[Start TEXT SHOWN]

# finding out speed of internet connection



## sapphira (Mar 24, 2003)

How do I find out the speed of my internet connection? I have clicked all over the place and can't find the speed. And shouldn't it be something I can watch? Terrible service here and I'm sick of paying for broadband that I can't even watch short video's, etc. Downloading a picture takes from 1-2 minutes. Supposed to be 56K but I'm positive it is not. s and thanx in advance.


----------



## arabian knight (Dec 19, 2005)

This is pretty much IMO the best one on the net.

Speedtest.net - The Global Broadband Speed Test


----------



## sapphira (Mar 24, 2003)

This was excellent !!!!!!!!!!I am getting between .19 and .31 Mpbs speed I think this is terrible, but Lumos has protected themselves by putting on the internet my bundle that just says UP TO 6Mbps dowload. And NO MISTAKE on the POINT19.....
How bad do you think this really is ?? s.


----------



## backwoodsman7 (Mar 22, 2007)

It's pretty bad, as in, they need to fix it yesterday. If they're saying 6mbps, they should be getting you at least 4-5 mbps, maybe a little less in peak times, or be able to give you a really good reason why not. Actually, for most users, a good solid 1mbps is enough, but if they can't get you at least that, they should stop taking your money.


----------



## Gary in ohio (May 11, 2002)

Upto 6mbs doesnt not mean .19 is acceptable... something is wrong. I would be calling and getting someone to look at it.. No your not going to get 6mbs 24x7 but at times you should. 2-4 I would expect to be the norm during busy times.

Call your provider and tell them to fix it.

Gary


----------



## motdaugrnds (Jul 3, 2002)

Goodness the most we're getting is 21.6 "kbps" (instead of mbps)...count yourself fortunate.


----------



## powerdam1953 (Aug 9, 2012)

sapphira said:


> This was excellent !!!!!!!!!!I am getting between .19 and .31 Mpbs speed I think this is terrible, but Lumos has protected themselves by putting on the internet my bundle that just says UP TO 6Mbps dowload. And NO MISTAKE on the POINT19.....
> How bad do you think this really is ?? s.


Don't you just love the "up to" guaruntee
just like lightbulbs lol, no guaruntee at all


----------



## ninny (Dec 12, 2005)

Check out this website. You can find just about anything you need/want to about your computer. Has all kinds of free downloads too.

Software Downloads: Free Programs, Utilities and Demos - TechSpot

.


----------



## arabian knight (Dec 19, 2005)

Gary in ohio said:


> Upto 6mbs doesnt not mean .19 is acceptable... something is wrong. I would be calling and getting someone to look at it.. No your not going to get 6mbs 24x7 but at times you should. 2-4 I would expect to be the norm during busy times.
> 
> Call your provider and tell them to fix it.
> 
> Gary


 Ya that is for sure.
But how about this?
When I pasted that site on here for the OP I also checked mine speed.
Now I am paying for 6Mbps At that particular time the Speed was 7.67MBps~!!! How Cool is that?

I do know that in a few months we will be going UP to 10 MB and can have the highest speed of 20MB but that is of course for a much higher in cost.

[End TEXT SHOWN]
[Start DATA RECORDS]

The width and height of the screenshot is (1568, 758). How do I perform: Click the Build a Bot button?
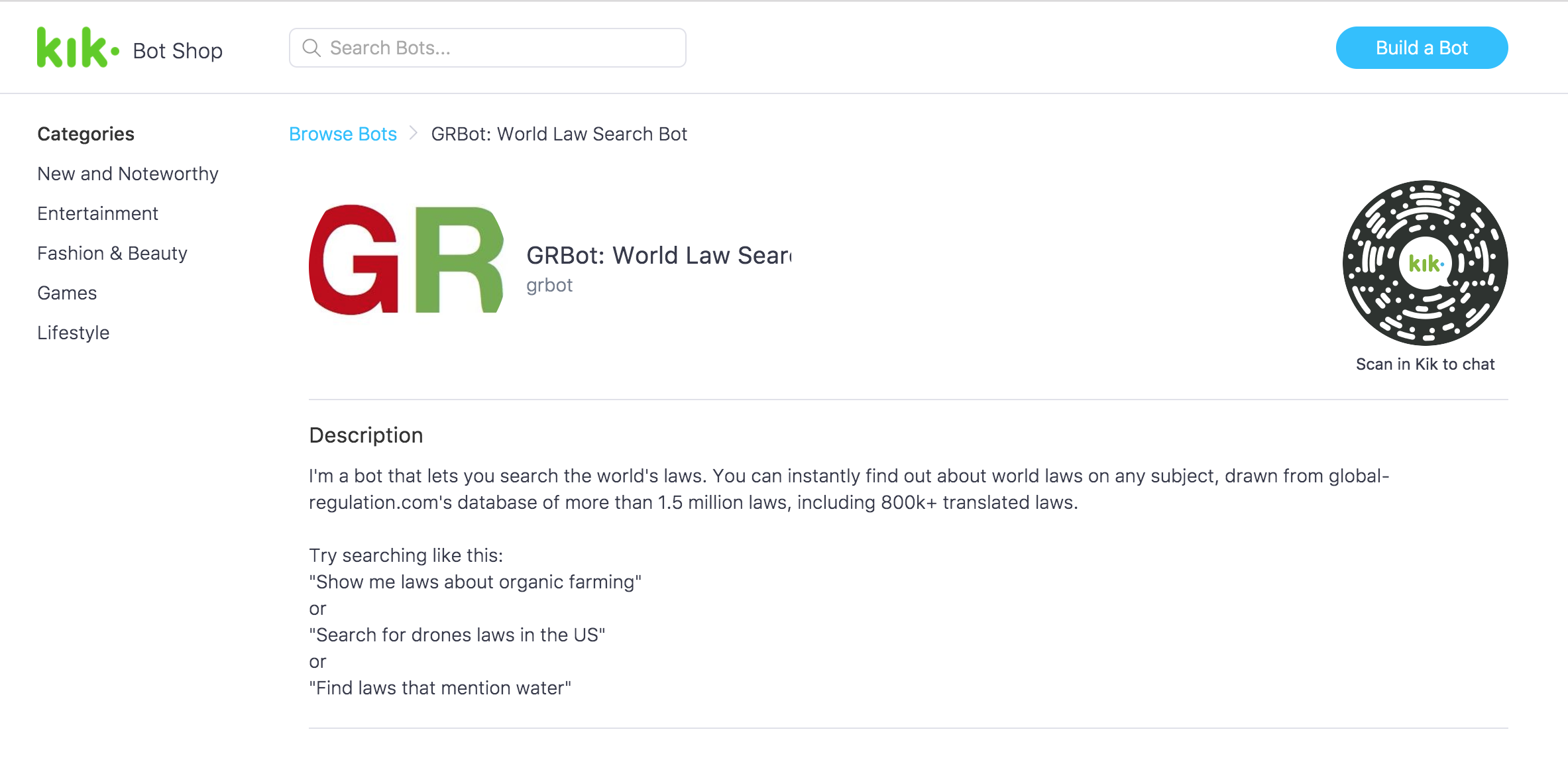pyautogui.click(x=1422, y=48)
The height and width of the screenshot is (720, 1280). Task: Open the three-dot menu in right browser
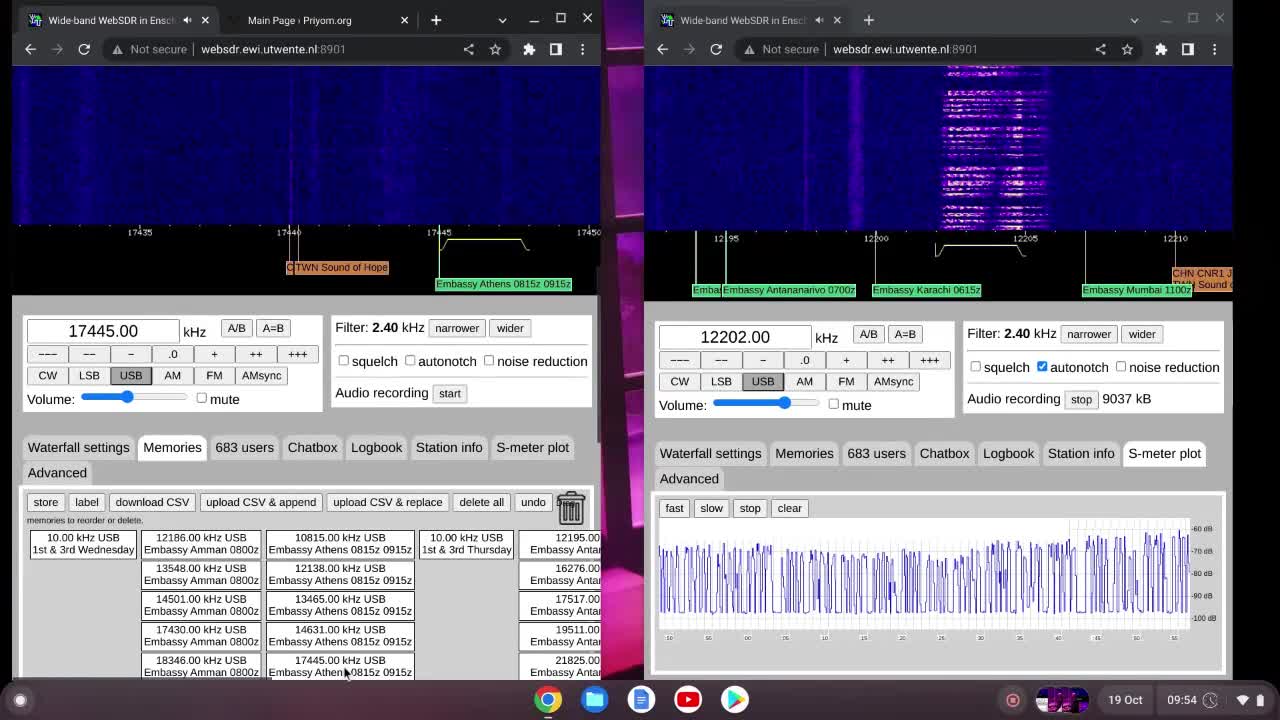1214,49
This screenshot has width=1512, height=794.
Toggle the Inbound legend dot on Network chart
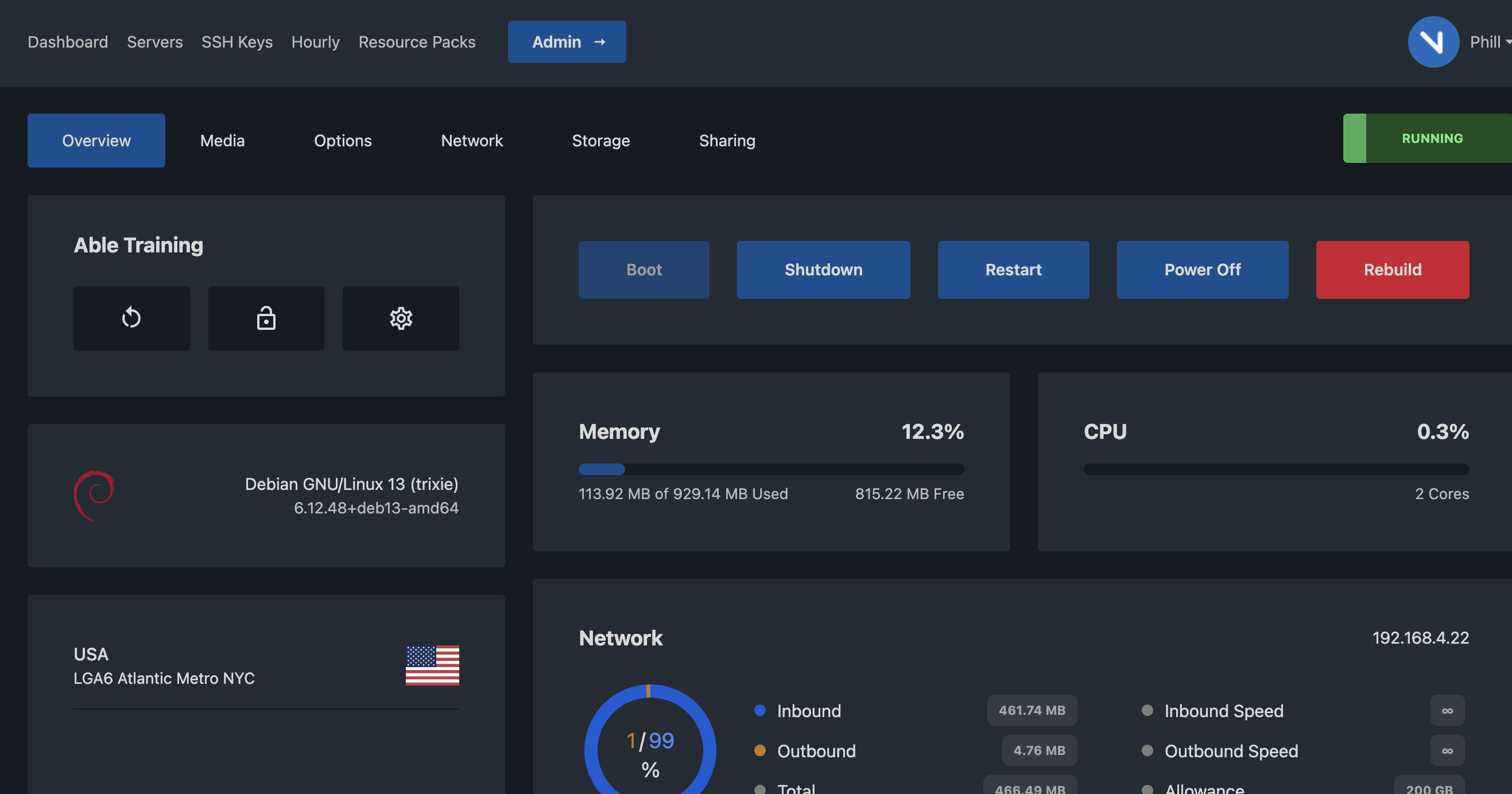[x=760, y=710]
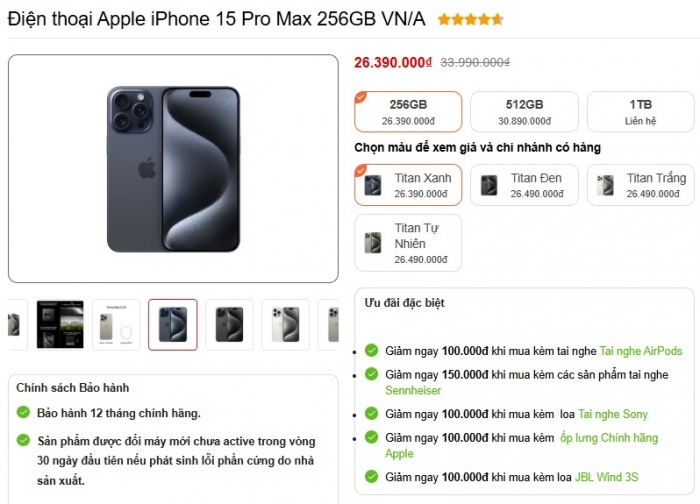700x504 pixels.
Task: Pick the 1TB storage option
Action: tap(641, 112)
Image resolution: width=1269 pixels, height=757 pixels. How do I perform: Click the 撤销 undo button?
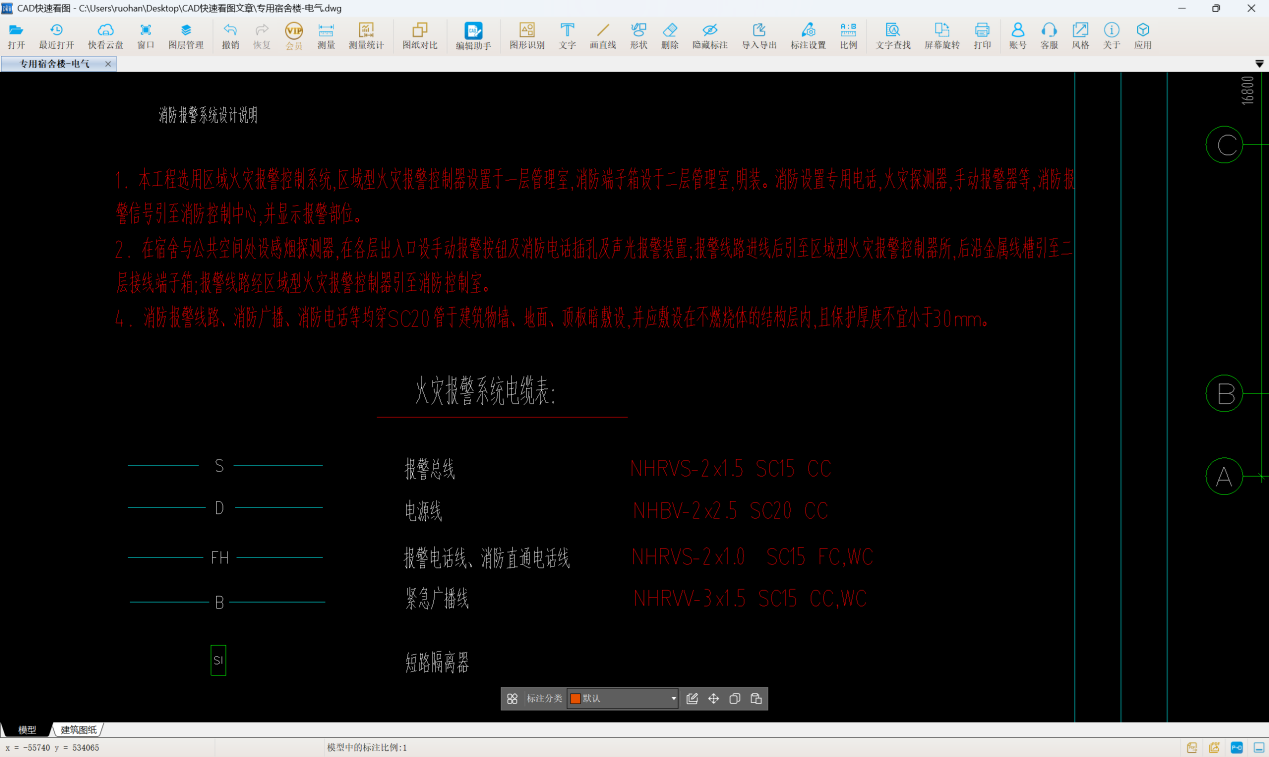point(230,36)
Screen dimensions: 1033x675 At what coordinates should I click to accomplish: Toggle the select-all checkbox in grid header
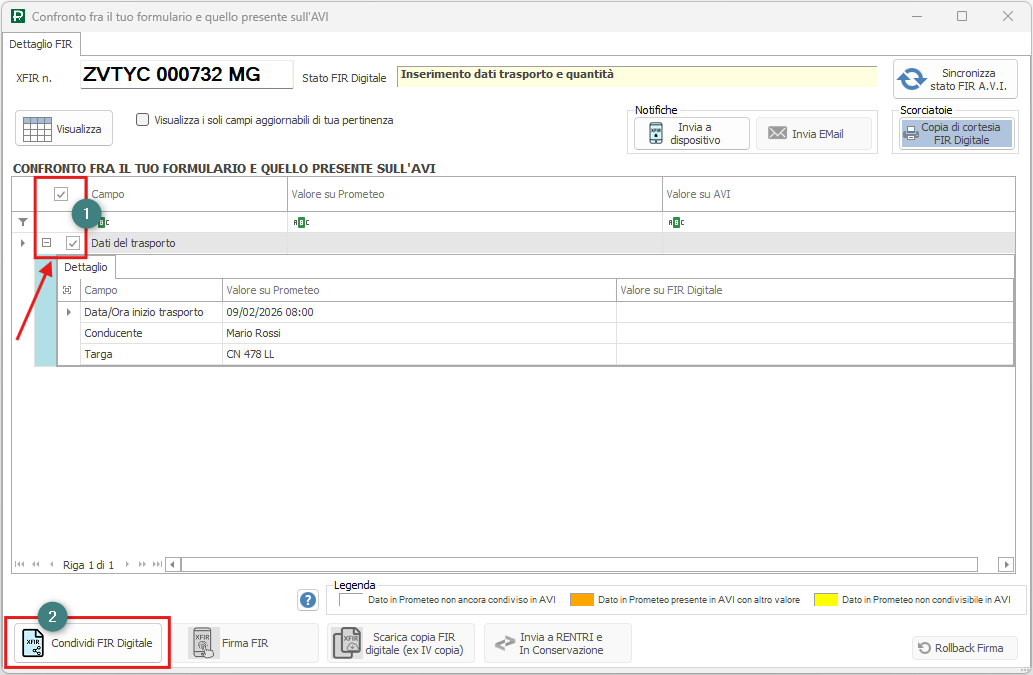point(61,194)
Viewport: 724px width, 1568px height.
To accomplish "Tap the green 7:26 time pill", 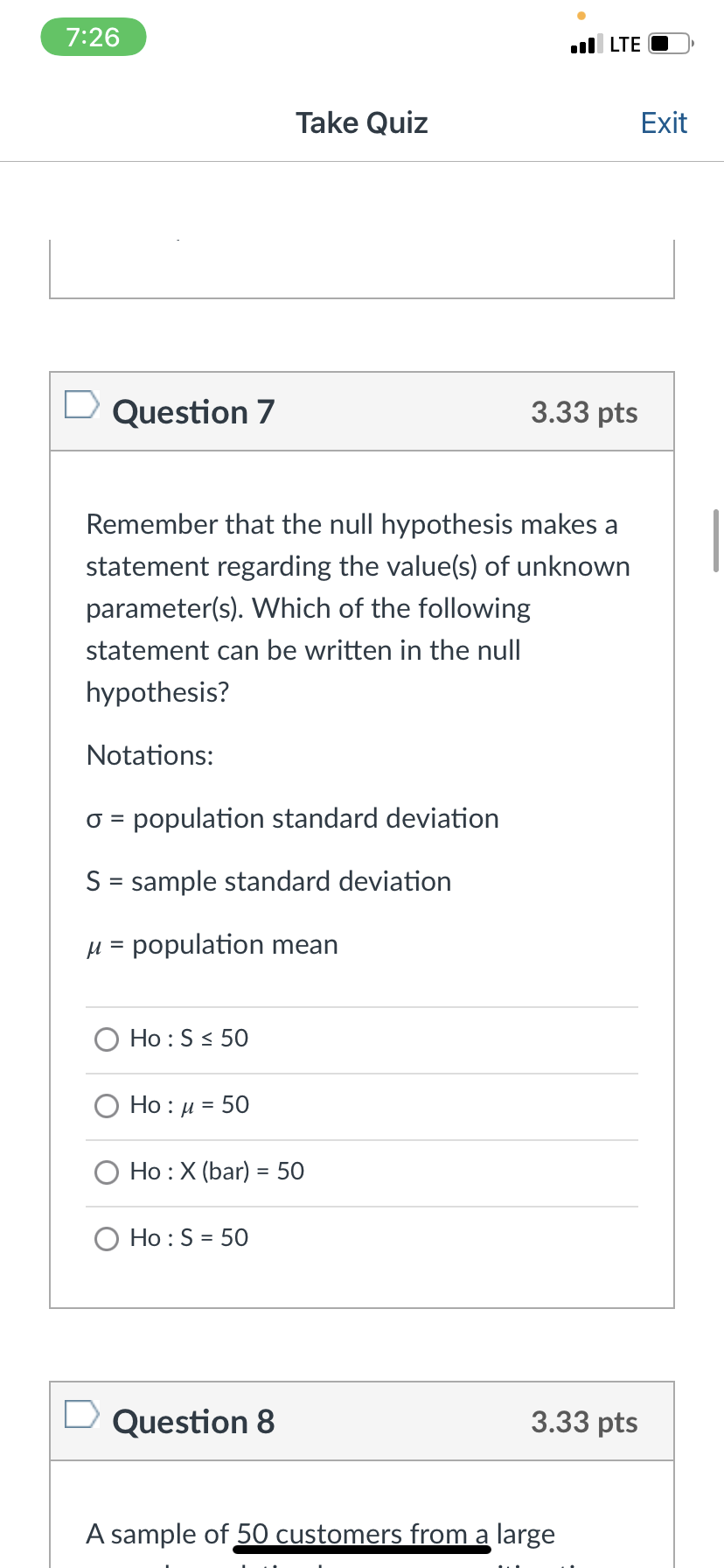I will tap(94, 38).
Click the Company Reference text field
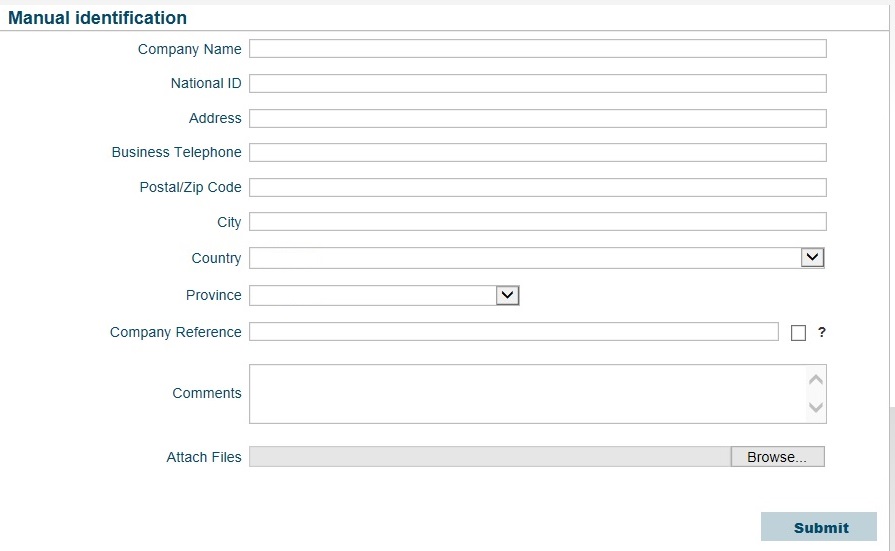This screenshot has width=895, height=551. click(514, 332)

[End DATA RECORDS]

EXERCISE 1 ▸
In one to three sentences, explain why sapphira says in the internet speed thread that Lumos "has protected themselves."
EXERCISE 2 ▸
Please answer these questions from the internet speed thread:
(a) How long does it take sapphira to download a picture?
(b) What speed did arabian knight measure while paying for 6Mbps?
(c) What does Gary in ohio expect to be the norm during busy times?
EXERCISE 3 ▸
List every distinct username that posts in the internet speed thread.
The records come from a source unrelated to the internet speed thread.

FULL RESPONSE 1 ▸
Lumos put sapphira's bundle on the internet as "UP TO 6Mbps" download. Sapphira was measuring only between .19 and .31 Mbps.

FULL RESPONSE 2 ▸
(a) From 1 to 2 minutes.
(b) 7.67MBps.
(c) 2-4 (mbs).

FULL RESPONSE 3 ▸
sapphira
arabian knight
backwoodsman7
Gary in ohio
motdaugrnds
powerdam1953
ninny